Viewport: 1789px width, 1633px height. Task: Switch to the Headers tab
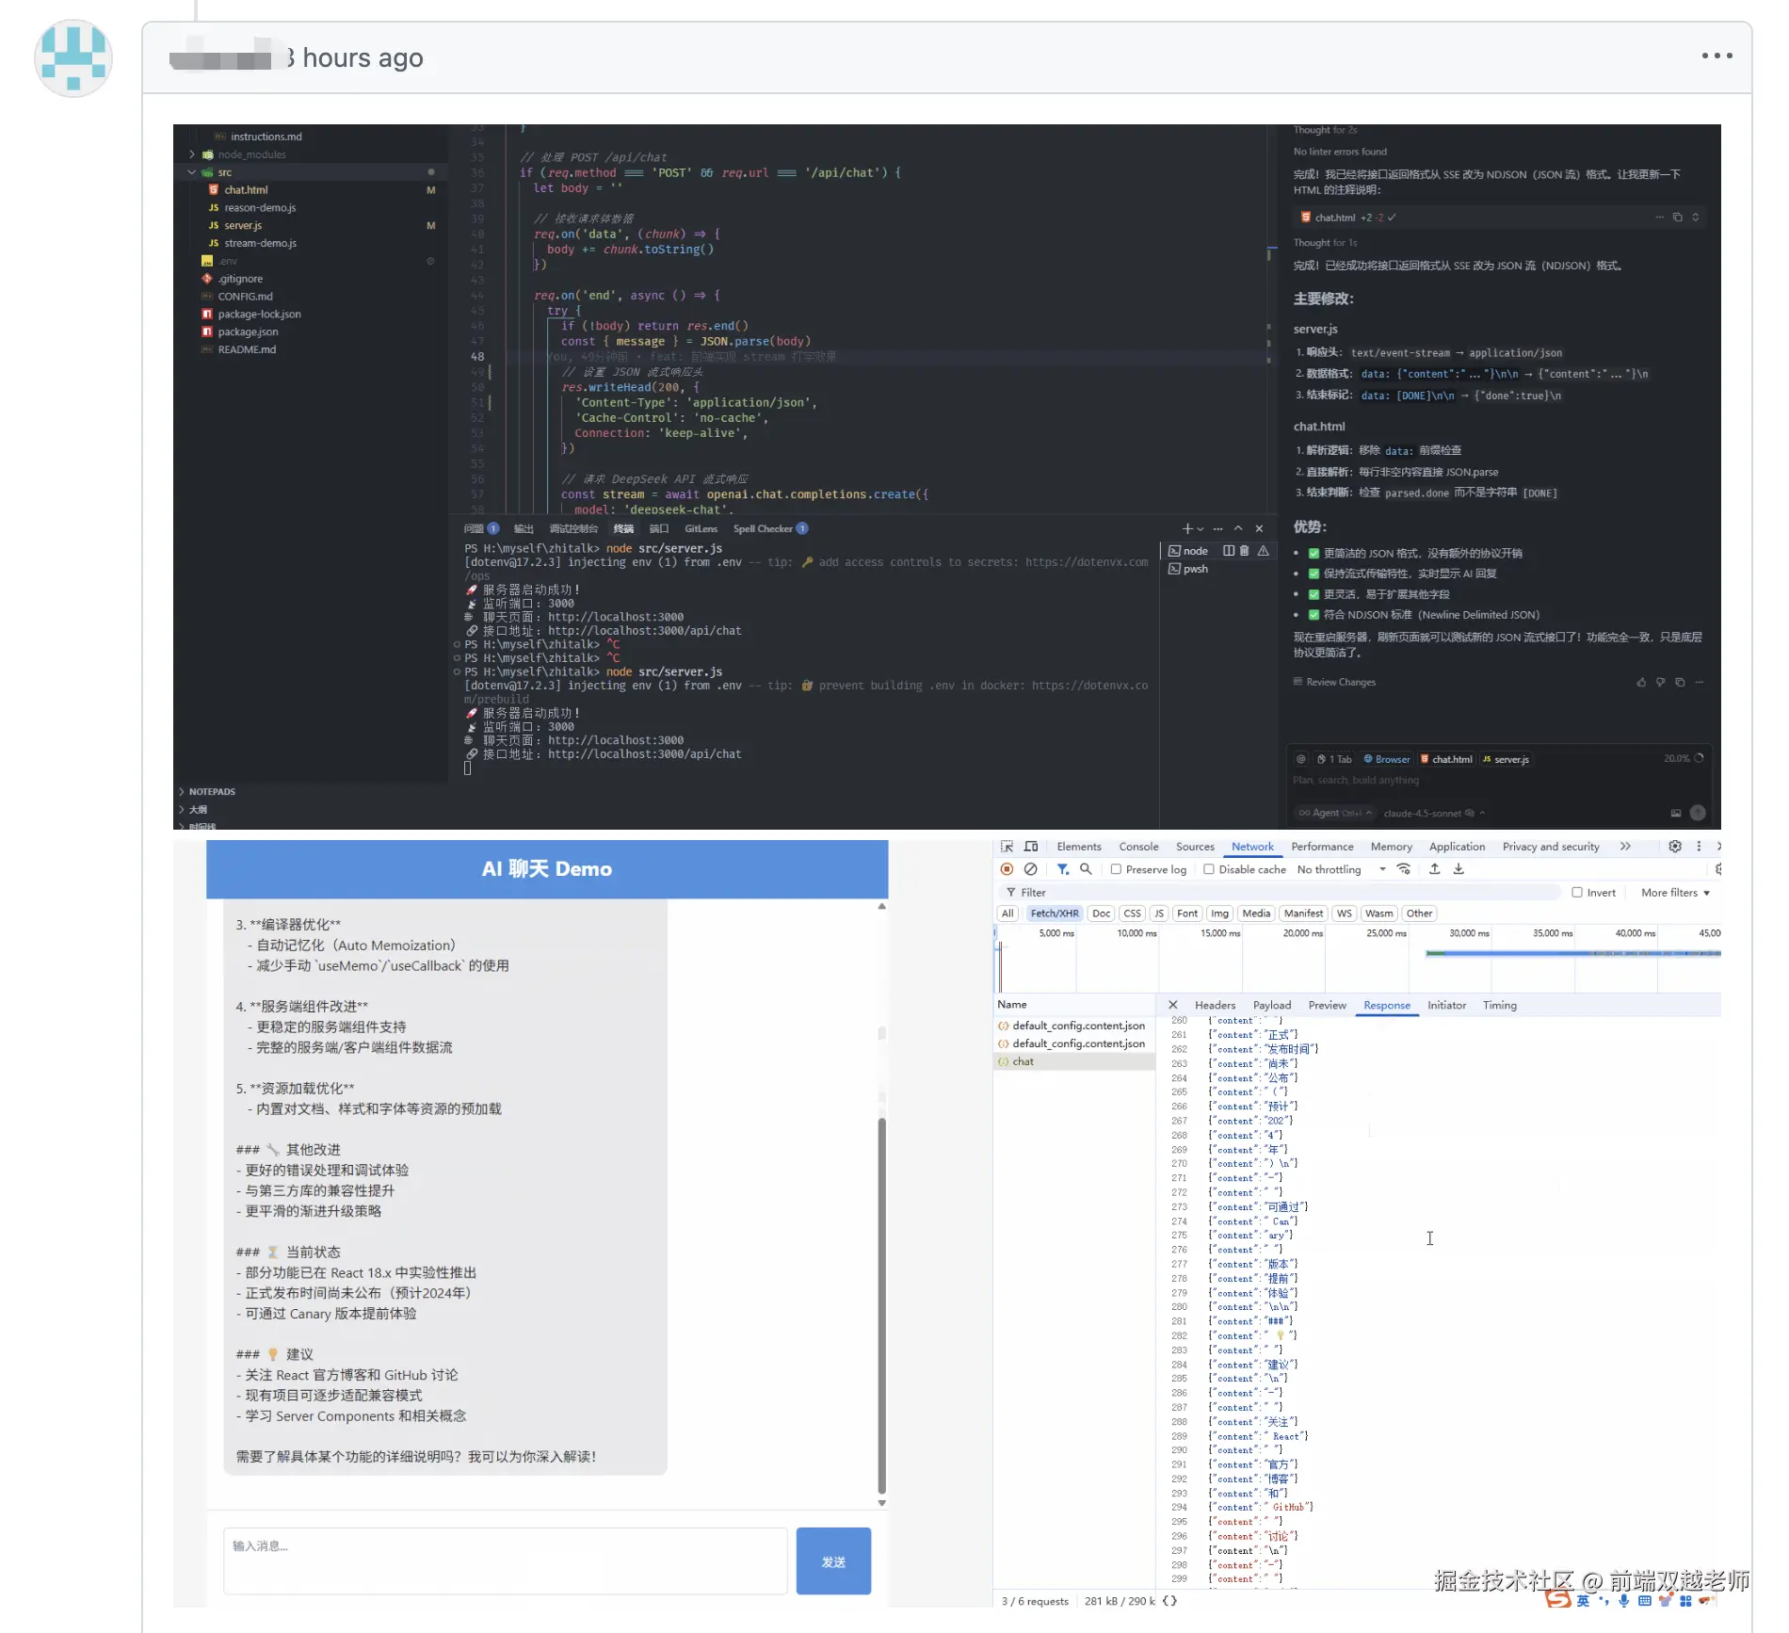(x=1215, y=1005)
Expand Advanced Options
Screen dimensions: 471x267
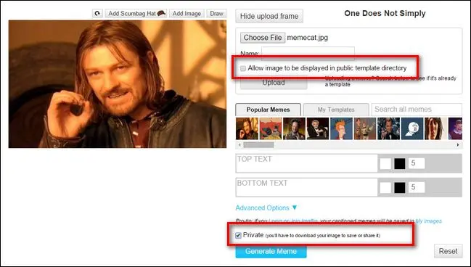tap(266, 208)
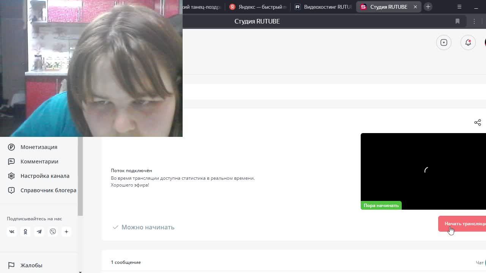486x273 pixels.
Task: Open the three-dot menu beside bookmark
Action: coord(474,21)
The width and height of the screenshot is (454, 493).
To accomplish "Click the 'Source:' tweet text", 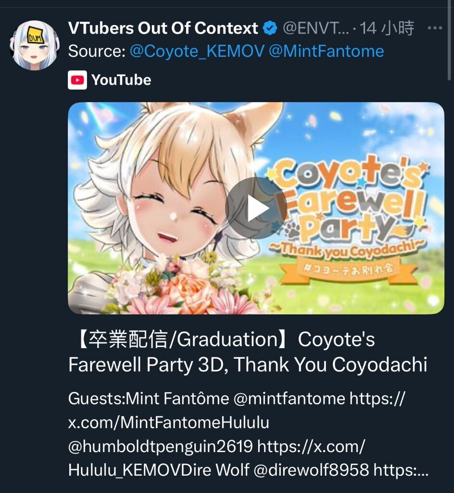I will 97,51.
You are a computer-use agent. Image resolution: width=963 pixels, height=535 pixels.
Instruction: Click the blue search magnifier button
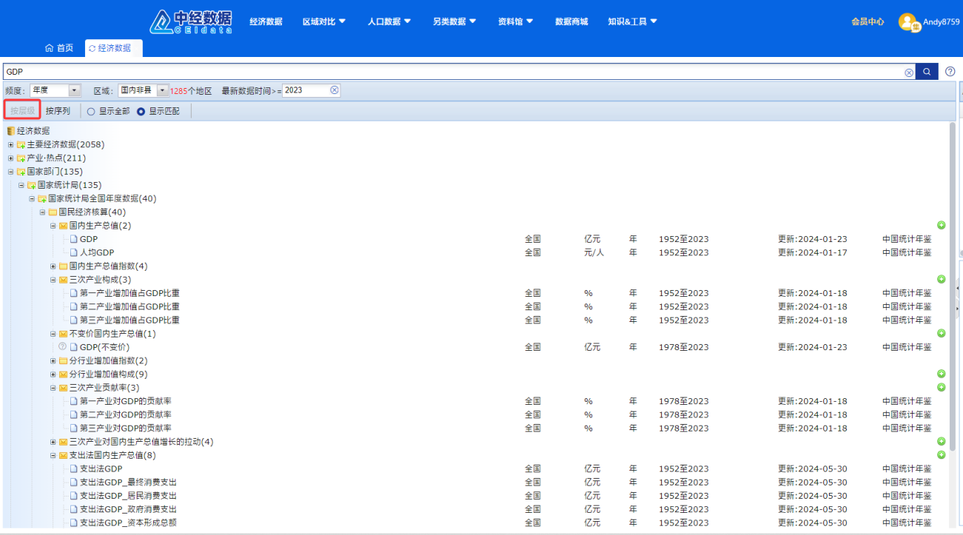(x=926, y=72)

==========

# Your assignment:
The response should be the lines from the one containing "Instruction: Click the" through the final line of the records, reproduced exactly and with every picture left out.

# Answer box:
Instruction: Click the blue search magnifier button
(x=926, y=72)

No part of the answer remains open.